Humanising AI in Digital Skills Training: Adapting to Real-World User Needs

Introduction

It might have made sense for me to be up here already, but I wanted to do that little jog. It's a bit like the generation game or something. Get a little bit of applause.

Can I see a show of hands? Has anyone here ever heard of Novella? No, that's good. I see a couple of like awkward laughs as if I'm gonna be offended.

You're not meant to have heard of us. So I'm assuming no one has used our product yet. No, no budding marketers in the room.

Overview of Novella

So Novella, what I'm going to do tonight in a very succinct 15 minutes is I'm going to show you a very quick demo of the product so you get a sense of what I'm talking about. And then I'm going to show, if I haven't already, my deep, profound intellectual limitations, because I'm going to talk to you about things that surprised me. things that I learned in the process of building this product, things that are probably common sense to you, but they hit me right in the head when this product went live.

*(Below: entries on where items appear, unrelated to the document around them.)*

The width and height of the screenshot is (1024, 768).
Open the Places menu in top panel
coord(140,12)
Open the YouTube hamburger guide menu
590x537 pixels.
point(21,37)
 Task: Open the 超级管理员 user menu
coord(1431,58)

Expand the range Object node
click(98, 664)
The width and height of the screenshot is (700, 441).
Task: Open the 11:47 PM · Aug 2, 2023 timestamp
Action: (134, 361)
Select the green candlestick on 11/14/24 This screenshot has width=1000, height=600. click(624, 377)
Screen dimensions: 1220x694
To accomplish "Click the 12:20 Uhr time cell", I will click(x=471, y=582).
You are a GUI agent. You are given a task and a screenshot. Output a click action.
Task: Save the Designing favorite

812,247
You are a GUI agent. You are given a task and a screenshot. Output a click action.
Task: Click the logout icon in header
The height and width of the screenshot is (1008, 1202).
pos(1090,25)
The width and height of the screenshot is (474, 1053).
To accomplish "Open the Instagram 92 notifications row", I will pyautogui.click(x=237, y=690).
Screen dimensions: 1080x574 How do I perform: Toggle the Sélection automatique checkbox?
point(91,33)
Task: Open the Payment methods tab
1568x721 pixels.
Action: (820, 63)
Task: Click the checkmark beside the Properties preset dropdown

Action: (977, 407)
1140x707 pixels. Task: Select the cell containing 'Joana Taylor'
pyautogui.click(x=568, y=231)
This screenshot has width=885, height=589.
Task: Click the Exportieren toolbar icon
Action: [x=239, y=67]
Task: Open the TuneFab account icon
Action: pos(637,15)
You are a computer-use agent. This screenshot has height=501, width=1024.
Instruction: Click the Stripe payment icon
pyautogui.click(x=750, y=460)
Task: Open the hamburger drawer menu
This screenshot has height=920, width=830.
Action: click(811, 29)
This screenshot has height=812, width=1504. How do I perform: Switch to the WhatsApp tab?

I went in with a lot of assumptions. 1We launched a lot of AI products as part of this tool suite, and seeing users use it in the wild was pretty interesting.

We actually have two academic studies running at the moment to try and bear out what I'm going to say to you. But for the moment, it will be anecdotal, but I'll try and jazz it up.

Origins and Purpose

Novella, the idea with this tool is that it is a simulation, and it is first and foremost for digital marketing. It comes from two pain points that I had as two different user types.

I started digital marketing 15 years ago, and I was terrified. I'm terrified of most things. That's another limitation of mine, but in digital marketing, I was thrown in at the deep end.

I was spending American Express's money on day one. I didn't have a clue what I was doing. I did learn. I learned by being very timid and trying not to make mistakes because they're expensive. And I always wished there was more of a playground that I could play in. I could just spend money and see how it acted and really get to understand the technology behind all of this.

What is Google trying to do? I never really grasped that.

My second pain point, I am a business school professor, so I'm now trying to teach marketing. And I'm teaching marketing normally by showing them slides of Google Ads 15 years ago. I say, yeah, this is what it's going to look like out in the wild. These people aren't going to get jobs in digital marketing.

It's a practical field. It really is. It's a very, very practical field, but we're trying to teach them through passive methods.

Now, the grander vision is, I think, video-based learning needs to quietly die and it should all be a lot more interactive.

Product Launch and User Interaction

But anyway, I'll show you the tool so you know what I'm talking about as I dig in to, first of all, what we did when we launched the product. Second, what happens when the users interacted with it? That really showed me how idiotic I was being. And third, what does it look like now? So what's the change in the product?

So I used to work for Burberry. I've based the first couple of simulations around that experience.

So first of all, they have to sell trench coats. They come in, there's a challenge video.

It's called Novella, right? It's about short stories. It's about novel problem solving. And we have a little character called Ella.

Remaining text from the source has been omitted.